◆ What is being asked ◆
Quote, with no changes, the lines that run from the top of the material to the line with "You are a computer-use agent. The image", both included.

· · · · · · ·

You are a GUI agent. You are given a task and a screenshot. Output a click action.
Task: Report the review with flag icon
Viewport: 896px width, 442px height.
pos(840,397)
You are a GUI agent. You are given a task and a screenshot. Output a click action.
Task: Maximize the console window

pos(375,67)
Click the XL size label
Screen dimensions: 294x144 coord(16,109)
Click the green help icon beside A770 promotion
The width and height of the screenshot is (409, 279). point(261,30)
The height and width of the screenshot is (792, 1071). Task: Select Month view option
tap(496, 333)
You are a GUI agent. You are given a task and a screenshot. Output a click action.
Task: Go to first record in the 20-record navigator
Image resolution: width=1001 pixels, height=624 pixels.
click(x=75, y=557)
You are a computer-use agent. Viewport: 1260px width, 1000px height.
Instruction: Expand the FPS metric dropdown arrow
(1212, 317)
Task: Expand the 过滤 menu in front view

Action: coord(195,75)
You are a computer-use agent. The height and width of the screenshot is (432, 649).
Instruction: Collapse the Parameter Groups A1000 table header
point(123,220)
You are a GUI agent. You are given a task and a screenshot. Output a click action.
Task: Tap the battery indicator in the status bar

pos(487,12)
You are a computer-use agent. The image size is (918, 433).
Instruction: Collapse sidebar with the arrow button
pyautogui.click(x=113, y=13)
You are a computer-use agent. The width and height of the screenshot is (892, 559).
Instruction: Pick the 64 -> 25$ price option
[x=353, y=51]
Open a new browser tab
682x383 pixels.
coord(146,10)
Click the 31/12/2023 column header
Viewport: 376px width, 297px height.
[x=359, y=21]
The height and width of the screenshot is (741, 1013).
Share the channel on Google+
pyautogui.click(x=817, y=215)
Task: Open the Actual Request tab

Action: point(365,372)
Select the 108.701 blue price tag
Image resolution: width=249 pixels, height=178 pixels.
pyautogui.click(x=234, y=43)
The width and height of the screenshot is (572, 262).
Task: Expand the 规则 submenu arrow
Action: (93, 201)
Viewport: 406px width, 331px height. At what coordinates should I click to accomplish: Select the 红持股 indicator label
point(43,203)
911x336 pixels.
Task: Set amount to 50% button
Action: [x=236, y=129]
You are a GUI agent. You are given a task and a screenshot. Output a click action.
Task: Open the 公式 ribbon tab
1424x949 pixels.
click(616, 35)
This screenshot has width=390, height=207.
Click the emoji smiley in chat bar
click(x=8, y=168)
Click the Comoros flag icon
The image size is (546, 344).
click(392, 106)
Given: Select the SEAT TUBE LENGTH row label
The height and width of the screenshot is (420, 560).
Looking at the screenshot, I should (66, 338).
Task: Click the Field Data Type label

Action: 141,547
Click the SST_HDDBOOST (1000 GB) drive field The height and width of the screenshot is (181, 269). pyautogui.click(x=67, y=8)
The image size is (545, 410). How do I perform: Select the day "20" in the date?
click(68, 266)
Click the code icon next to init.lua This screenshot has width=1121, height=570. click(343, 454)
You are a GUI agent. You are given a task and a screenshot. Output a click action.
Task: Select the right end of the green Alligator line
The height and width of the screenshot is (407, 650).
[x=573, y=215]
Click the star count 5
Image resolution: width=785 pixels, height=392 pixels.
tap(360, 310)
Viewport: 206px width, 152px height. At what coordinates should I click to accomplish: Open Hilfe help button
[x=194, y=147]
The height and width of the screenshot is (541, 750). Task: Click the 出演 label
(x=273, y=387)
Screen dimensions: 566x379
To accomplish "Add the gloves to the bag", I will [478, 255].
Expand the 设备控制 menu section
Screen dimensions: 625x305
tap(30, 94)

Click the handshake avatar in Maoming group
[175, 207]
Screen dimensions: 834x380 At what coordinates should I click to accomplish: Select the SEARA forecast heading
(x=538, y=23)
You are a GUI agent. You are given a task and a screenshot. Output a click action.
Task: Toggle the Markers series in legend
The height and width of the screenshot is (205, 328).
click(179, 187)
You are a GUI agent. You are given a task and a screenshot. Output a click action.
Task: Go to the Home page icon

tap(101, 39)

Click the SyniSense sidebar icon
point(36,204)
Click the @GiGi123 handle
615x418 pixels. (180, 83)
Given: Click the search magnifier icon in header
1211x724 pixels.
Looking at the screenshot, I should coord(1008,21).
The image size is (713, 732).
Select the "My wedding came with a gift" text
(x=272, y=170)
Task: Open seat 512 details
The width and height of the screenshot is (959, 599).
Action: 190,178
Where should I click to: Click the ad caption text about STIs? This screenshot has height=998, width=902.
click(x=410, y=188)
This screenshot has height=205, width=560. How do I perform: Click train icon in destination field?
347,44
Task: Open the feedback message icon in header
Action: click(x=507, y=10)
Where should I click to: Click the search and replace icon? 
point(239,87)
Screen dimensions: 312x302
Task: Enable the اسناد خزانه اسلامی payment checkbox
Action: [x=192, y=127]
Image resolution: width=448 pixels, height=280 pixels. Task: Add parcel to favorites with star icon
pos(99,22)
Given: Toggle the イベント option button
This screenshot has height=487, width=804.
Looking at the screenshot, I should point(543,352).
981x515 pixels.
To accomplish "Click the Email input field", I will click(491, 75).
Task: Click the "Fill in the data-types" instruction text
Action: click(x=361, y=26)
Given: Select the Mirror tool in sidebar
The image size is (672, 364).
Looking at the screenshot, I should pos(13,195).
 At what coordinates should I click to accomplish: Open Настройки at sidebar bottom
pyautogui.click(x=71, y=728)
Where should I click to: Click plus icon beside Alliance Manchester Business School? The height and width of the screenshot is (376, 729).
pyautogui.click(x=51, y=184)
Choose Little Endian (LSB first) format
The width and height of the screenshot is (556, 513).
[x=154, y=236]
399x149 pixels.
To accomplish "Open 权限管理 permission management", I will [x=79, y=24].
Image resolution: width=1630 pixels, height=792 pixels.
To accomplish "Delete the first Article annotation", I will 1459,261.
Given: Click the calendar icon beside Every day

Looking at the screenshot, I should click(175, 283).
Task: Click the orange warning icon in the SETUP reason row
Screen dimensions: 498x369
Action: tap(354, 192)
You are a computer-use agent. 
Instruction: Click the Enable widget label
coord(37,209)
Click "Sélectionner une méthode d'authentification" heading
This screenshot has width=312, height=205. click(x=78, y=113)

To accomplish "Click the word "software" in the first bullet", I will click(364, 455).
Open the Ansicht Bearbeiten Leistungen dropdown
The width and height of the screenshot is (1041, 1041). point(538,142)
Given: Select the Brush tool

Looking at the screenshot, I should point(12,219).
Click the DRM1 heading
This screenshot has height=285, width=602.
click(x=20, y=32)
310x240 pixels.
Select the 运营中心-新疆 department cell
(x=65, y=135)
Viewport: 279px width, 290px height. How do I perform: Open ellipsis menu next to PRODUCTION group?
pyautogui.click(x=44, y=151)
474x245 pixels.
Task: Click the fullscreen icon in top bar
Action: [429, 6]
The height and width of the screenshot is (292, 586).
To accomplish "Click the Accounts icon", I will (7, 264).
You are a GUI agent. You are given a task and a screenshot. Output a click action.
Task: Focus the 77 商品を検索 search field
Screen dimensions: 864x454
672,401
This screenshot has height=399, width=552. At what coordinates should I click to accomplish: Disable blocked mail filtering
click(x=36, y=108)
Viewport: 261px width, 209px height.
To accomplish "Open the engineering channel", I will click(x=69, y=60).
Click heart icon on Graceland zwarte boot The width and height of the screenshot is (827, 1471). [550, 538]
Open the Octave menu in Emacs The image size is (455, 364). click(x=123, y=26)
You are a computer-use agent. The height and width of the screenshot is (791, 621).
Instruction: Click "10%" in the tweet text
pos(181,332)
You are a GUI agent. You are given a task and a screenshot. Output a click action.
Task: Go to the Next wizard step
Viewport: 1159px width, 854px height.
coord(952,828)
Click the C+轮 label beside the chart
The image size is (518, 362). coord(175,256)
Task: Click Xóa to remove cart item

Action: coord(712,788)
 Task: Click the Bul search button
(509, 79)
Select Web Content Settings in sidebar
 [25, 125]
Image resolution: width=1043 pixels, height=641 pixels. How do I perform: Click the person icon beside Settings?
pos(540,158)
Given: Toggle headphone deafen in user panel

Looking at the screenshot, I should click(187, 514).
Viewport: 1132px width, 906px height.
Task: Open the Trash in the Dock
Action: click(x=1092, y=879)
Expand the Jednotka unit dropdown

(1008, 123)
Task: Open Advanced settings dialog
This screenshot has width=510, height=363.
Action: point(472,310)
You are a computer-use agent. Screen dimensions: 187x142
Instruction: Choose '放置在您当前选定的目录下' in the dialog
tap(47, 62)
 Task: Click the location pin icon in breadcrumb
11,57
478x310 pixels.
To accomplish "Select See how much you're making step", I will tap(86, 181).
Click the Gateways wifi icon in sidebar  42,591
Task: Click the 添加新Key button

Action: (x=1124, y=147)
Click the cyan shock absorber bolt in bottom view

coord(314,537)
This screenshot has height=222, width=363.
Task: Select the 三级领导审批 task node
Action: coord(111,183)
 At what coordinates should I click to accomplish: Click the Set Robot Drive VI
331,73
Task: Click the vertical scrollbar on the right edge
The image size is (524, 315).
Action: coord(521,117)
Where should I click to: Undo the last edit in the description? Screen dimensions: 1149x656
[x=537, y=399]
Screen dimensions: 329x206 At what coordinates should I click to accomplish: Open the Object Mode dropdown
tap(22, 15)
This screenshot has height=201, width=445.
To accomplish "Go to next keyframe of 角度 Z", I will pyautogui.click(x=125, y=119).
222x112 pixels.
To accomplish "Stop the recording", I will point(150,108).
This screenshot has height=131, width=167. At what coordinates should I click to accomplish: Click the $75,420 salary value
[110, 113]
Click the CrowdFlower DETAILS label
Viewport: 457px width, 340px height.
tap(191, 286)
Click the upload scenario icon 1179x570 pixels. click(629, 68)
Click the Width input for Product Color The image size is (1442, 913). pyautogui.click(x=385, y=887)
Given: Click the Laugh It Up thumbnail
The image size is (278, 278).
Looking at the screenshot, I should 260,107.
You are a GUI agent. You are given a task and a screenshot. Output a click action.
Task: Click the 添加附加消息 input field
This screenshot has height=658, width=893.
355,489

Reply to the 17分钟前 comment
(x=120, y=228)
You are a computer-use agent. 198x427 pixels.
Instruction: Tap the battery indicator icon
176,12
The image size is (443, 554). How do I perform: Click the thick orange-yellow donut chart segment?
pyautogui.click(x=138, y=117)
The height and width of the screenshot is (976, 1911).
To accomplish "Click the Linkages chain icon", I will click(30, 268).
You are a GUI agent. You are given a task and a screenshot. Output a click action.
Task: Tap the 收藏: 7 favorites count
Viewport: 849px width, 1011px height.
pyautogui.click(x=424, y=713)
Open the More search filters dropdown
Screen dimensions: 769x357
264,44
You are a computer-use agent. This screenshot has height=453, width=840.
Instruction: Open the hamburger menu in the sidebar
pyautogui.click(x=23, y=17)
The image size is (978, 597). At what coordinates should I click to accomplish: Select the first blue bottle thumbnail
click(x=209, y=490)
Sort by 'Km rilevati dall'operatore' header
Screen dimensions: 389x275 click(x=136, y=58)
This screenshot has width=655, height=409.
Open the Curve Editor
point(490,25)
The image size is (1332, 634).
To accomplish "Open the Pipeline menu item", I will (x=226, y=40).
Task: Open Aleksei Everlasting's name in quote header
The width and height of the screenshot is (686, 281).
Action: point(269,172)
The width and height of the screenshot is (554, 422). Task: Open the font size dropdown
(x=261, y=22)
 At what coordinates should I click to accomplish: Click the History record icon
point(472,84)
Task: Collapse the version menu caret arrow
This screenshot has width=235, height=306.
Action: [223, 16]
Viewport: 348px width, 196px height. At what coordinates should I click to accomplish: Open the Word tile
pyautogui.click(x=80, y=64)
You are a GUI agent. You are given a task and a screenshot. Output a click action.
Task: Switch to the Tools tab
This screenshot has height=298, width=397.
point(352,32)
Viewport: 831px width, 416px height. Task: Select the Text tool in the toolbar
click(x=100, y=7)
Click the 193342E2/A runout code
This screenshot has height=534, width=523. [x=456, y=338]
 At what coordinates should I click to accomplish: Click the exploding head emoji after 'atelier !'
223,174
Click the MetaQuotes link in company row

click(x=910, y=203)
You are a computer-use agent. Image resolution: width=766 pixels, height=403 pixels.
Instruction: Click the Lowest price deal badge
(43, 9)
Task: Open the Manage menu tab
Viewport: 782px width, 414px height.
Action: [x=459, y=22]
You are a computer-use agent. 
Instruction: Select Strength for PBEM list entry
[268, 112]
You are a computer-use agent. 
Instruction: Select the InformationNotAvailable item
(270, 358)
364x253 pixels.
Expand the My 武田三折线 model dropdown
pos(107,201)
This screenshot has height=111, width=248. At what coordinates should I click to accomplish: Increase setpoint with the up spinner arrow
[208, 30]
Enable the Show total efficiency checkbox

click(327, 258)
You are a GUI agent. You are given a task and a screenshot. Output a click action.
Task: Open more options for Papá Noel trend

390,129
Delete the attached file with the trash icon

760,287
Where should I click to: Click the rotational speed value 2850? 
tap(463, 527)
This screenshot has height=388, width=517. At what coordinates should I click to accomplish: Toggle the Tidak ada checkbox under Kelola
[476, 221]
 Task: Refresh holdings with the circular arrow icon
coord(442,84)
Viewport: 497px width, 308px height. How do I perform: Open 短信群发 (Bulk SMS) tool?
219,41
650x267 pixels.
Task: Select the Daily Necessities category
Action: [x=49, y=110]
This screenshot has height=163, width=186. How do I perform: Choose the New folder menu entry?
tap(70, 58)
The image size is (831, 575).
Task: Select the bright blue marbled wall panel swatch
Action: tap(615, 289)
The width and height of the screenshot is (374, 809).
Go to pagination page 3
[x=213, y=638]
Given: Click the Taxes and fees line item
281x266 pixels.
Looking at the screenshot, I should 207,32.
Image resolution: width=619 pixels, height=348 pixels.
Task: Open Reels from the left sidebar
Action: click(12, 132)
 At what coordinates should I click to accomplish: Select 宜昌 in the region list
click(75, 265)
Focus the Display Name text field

· · · · · · ·

◆ Task result ◆
You are a GUI agent. You are given a task and a screenshot. Output a click action.
Task: Report the review with flag icon
Viewport: 896px width, 442px height.
pos(840,397)
You are a GUI agent. You are given a task and a screenshot. Output a click action.
Task: Maximize the console window

pos(375,67)
Click the XL size label
Screen dimensions: 294x144 coord(16,109)
Click the green help icon beside A770 promotion
The width and height of the screenshot is (409, 279). point(261,30)
The height and width of the screenshot is (792, 1071). Task: Select Month view option
tap(496, 333)
You are a GUI agent. You are given a task and a screenshot. Output a click action.
Task: Go to first record in the 20-record navigator
Image resolution: width=1001 pixels, height=624 pixels.
click(x=75, y=557)
You are a computer-use agent. Viewport: 1260px width, 1000px height.
Instruction: Expand the FPS metric dropdown arrow
(1212, 317)
Task: Expand the 过滤 menu in front view

Action: coord(195,75)
You are a computer-use agent. The height and width of the screenshot is (432, 649).
Instruction: Collapse the Parameter Groups A1000 table header
point(123,220)
You are a GUI agent. You are given a task and a screenshot. Output a click action.
Task: Tap the battery indicator in the status bar

pos(487,12)
You are a computer-use agent. The image size is (918, 433).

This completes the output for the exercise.